We in Fife Migrants Forum are doing a bit of research on education. One of the things that we are seeing is that, in schools where there is a large migrant population, there seems to be a tipping point at which mainstream parents feel that the ethos and culture of the school has been taken away from them. We have to be very careful about that. Somebody said to me—about migration as a whole—that other parts of the UK have already reached their tipping point, which is why there is much more negativity there. For the most part, Scotland has not reached the tipping point yet, so we have to be very careful, watch what we are doing and carry on as we are.

Professor Kay

That would fit precisely into the idea of this being a moment of opportunity, as there does not have to be a tipping point here and there does not always have to be a tipping point in other parts of the UK. We can look at London and the way in which it has acted as an exception. London has the highest possible levels of migration and diversity, yet it is often in the neighbouring regions where there are lower levels of migration that people are most prone to believing anti-migration rhetoric.
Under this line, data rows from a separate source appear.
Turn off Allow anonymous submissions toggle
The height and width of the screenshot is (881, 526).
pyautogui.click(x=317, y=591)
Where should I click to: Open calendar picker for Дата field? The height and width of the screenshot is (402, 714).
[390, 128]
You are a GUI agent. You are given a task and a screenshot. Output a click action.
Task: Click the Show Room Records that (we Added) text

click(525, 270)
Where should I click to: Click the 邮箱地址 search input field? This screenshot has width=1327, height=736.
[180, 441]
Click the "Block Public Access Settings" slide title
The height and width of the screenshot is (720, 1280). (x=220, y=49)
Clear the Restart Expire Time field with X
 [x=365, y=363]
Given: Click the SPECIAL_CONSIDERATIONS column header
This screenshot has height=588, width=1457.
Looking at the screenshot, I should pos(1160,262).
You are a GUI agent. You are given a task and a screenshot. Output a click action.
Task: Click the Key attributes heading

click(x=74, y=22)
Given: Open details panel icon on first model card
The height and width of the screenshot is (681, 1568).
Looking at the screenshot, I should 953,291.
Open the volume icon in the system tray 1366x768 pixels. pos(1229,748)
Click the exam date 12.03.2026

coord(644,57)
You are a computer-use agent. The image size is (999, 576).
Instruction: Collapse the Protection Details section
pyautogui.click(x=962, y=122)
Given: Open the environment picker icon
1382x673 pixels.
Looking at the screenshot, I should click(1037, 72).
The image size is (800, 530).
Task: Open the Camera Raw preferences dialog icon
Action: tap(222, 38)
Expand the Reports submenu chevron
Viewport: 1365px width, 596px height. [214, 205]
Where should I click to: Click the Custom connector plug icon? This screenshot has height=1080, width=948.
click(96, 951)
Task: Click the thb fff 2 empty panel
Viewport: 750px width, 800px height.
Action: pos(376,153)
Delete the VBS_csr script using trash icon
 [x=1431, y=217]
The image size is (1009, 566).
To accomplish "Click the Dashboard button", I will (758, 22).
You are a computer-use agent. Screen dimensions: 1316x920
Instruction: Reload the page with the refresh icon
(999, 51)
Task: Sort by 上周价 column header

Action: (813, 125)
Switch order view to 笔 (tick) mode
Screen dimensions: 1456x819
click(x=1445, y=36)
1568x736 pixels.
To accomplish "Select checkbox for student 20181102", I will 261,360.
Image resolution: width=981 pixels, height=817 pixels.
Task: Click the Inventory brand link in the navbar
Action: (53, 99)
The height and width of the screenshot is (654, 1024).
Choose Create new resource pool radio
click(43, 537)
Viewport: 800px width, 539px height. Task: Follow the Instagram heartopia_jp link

That is also a danger for Scotland, as we have regions that have relatively low numbers of migrants and relatively low lived experience of what that means, but which are vulnerable to the negative discourse that says, “They are going to come and this is what the outcomes of that will be.”

Angela Hallam

I echo what everyone has said about now being a time of opportunity, but with the caveat that we need to remember that attitudes are not fixed and that they can change really quickly, so we should avoid complacency. There is some evidence that greater exposure to migrants actually increases tolerance and understanding but, if people feel overwhelmed, there is a very fine line.

The Convener

That is a good point to end on. I thank the witnesses for coming and contributing today. We are over time and I know that you all have other places to be.

I bring the public session to a close.

10:45 Meeting continued in private until 11:18.